## Required work:
Reproduce every entry exactly as written.

--- Data supplied Enclosed Below ---

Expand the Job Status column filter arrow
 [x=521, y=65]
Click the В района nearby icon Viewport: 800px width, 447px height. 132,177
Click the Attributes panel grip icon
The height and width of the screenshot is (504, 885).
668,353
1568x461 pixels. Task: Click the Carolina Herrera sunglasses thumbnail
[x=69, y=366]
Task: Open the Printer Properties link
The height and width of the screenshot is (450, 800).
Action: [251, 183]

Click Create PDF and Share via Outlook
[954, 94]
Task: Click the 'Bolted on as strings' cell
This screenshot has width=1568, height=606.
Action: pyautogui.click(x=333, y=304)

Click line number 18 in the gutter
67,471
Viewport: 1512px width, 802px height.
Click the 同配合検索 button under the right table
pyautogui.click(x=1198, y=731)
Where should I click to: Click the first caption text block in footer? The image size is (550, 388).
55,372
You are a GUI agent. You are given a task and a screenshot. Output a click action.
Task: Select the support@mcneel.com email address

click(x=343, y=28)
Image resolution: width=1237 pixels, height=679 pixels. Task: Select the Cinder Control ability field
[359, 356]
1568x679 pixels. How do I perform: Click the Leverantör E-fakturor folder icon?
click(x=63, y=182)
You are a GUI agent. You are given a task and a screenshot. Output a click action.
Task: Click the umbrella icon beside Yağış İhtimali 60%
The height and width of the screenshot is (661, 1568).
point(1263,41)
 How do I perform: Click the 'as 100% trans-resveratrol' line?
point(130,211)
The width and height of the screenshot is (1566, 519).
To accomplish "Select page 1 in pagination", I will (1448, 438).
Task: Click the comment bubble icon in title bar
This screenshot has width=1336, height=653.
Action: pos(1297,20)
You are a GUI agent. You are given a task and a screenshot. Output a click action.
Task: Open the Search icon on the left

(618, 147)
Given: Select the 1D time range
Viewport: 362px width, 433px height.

--- End of Enclosed Data supplied ---

## Written reply:
Expand the Job Status column filter arrow
 [x=521, y=65]
Click the В района nearby icon Viewport: 800px width, 447px height. 132,177
Click the Attributes panel grip icon
The height and width of the screenshot is (504, 885).
668,353
1568x461 pixels. Task: Click the Carolina Herrera sunglasses thumbnail
[x=69, y=366]
Task: Open the Printer Properties link
The height and width of the screenshot is (450, 800).
Action: [251, 183]

Click Create PDF and Share via Outlook
[954, 94]
Task: Click the 'Bolted on as strings' cell
This screenshot has width=1568, height=606.
Action: pyautogui.click(x=333, y=304)

Click line number 18 in the gutter
67,471
Viewport: 1512px width, 802px height.
Click the 同配合検索 button under the right table
pyautogui.click(x=1198, y=731)
Where should I click to: Click the first caption text block in footer? The image size is (550, 388).
55,372
You are a GUI agent. You are given a task and a screenshot. Output a click action.
Task: Select the support@mcneel.com email address

click(x=343, y=28)
Image resolution: width=1237 pixels, height=679 pixels. Task: Select the Cinder Control ability field
[359, 356]
1568x679 pixels. How do I perform: Click the Leverantör E-fakturor folder icon?
click(x=63, y=182)
You are a GUI agent. You are given a task and a screenshot. Output a click action.
Task: Click the umbrella icon beside Yağış İhtimali 60%
The height and width of the screenshot is (661, 1568).
point(1263,41)
 How do I perform: Click the 'as 100% trans-resveratrol' line?
point(130,211)
The width and height of the screenshot is (1566, 519).
To accomplish "Select page 1 in pagination", I will (1448, 438).
Task: Click the comment bubble icon in title bar
This screenshot has width=1336, height=653.
Action: pos(1297,20)
You are a GUI agent. You are given a task and a screenshot. Output a click action.
Task: Open the Search icon on the left

(618, 147)
Given: Select the 1D time range
Viewport: 362px width, 433px height.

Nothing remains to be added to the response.